### Work to be completed
Line by line, transcribe all of the entries exactly.

Stored data:
- Opening Delimiter -

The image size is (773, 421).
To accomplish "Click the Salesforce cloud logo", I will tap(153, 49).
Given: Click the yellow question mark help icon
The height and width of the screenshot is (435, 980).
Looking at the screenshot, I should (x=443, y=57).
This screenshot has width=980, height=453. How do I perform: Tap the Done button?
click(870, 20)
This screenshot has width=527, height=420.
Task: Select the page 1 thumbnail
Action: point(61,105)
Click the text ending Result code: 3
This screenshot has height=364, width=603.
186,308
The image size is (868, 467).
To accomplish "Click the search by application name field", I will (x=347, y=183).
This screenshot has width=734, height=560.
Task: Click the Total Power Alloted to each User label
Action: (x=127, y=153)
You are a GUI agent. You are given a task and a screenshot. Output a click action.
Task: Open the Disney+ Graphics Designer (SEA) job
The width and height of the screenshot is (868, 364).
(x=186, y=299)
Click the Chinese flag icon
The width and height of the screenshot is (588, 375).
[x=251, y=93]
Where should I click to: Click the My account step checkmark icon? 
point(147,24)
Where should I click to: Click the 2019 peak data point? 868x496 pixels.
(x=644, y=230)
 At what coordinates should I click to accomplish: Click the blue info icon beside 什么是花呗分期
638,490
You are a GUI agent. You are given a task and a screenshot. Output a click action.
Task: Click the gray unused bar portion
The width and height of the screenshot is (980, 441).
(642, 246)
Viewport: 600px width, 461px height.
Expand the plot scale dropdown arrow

- Closing Delimiter -

### Completed exercise
The image size is (773, 421).
To accomplish "Click the Salesforce cloud logo", I will tap(153, 49).
Given: Click the yellow question mark help icon
The height and width of the screenshot is (435, 980).
Looking at the screenshot, I should (x=443, y=57).
This screenshot has width=980, height=453. How do I perform: Tap the Done button?
click(870, 20)
This screenshot has width=527, height=420.
Task: Select the page 1 thumbnail
Action: point(61,105)
Click the text ending Result code: 3
This screenshot has height=364, width=603.
186,308
The image size is (868, 467).
To accomplish "Click the search by application name field", I will (x=347, y=183).
This screenshot has width=734, height=560.
Task: Click the Total Power Alloted to each User label
Action: (x=127, y=153)
You are a GUI agent. You are given a task and a screenshot. Output a click action.
Task: Open the Disney+ Graphics Designer (SEA) job
The width and height of the screenshot is (868, 364).
(x=186, y=299)
Click the Chinese flag icon
The width and height of the screenshot is (588, 375).
[x=251, y=93]
Where should I click to: Click the My account step checkmark icon? 
point(147,24)
Where should I click to: Click the 2019 peak data point? 868x496 pixels.
(x=644, y=230)
 At what coordinates should I click to accomplish: Click the blue info icon beside 什么是花呗分期
638,490
You are a GUI agent. You are given a task and a screenshot. Output a click action.
Task: Click the gray unused bar portion
The width and height of the screenshot is (980, 441).
(642, 246)
Viewport: 600px width, 461px height.
Expand the plot scale dropdown arrow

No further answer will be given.